→ **About this task**
For this exercise, please return exactly the line containing "You are a GUI" and each line after it through the end of the records, with no pictures included.

→ **Stored data entries**
= Beginning of Section =
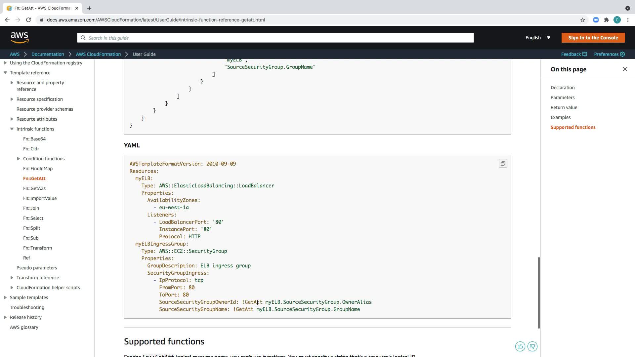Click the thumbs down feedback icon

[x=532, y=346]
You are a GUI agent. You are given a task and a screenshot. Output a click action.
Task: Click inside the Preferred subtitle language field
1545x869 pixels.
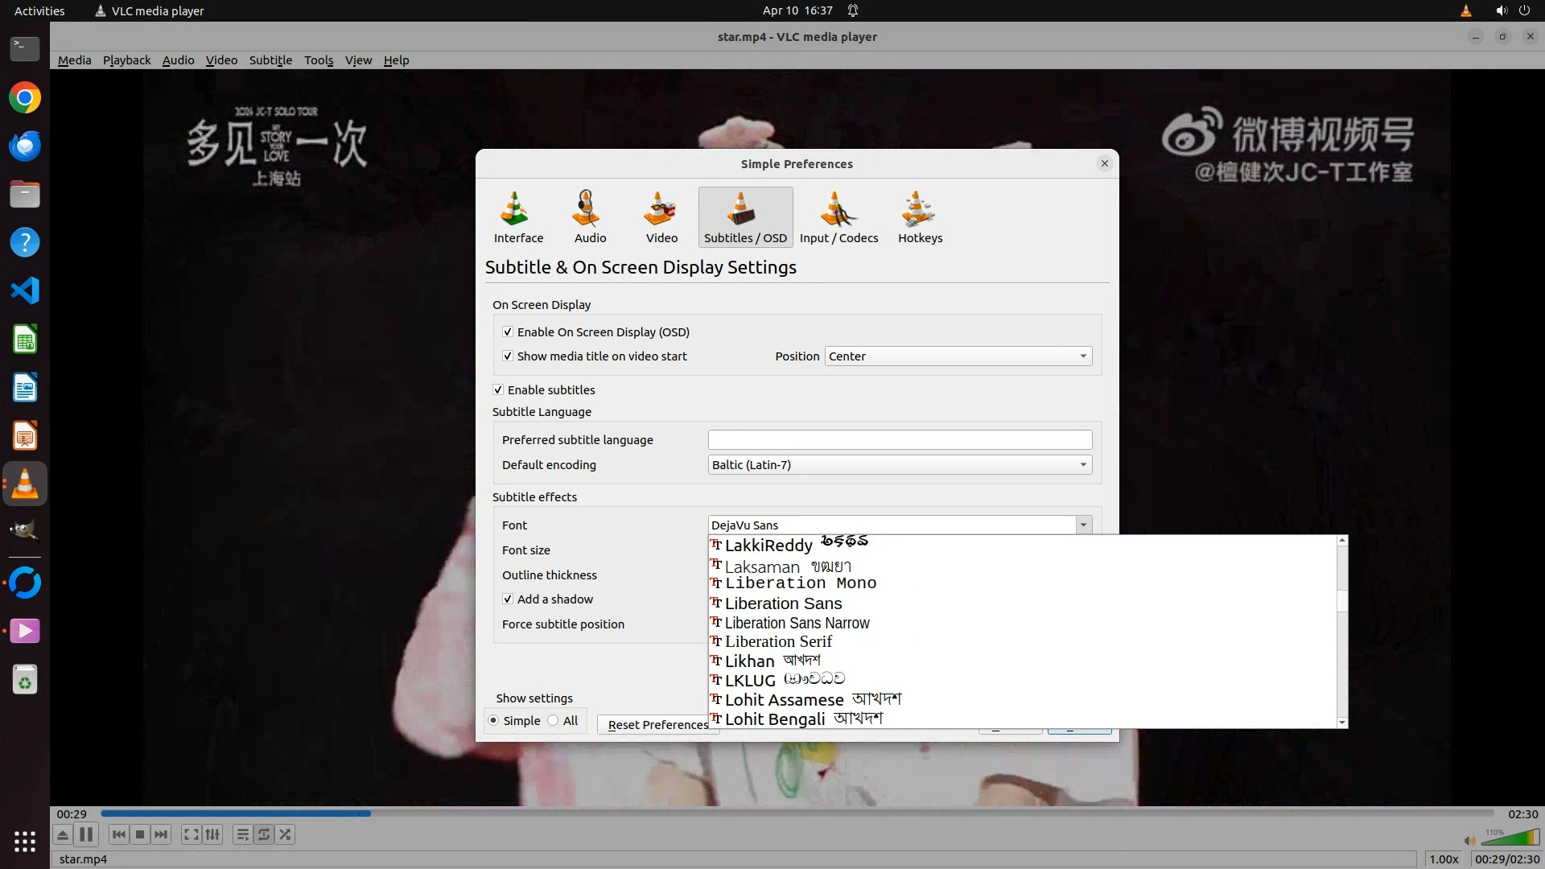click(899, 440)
= End of Section =
→ **Written solution**
You are a GUI agent. You are given a task and a screenshot. Output a click action.
Task: Click inside the Preferred subtitle language field
1545x869 pixels.
click(899, 440)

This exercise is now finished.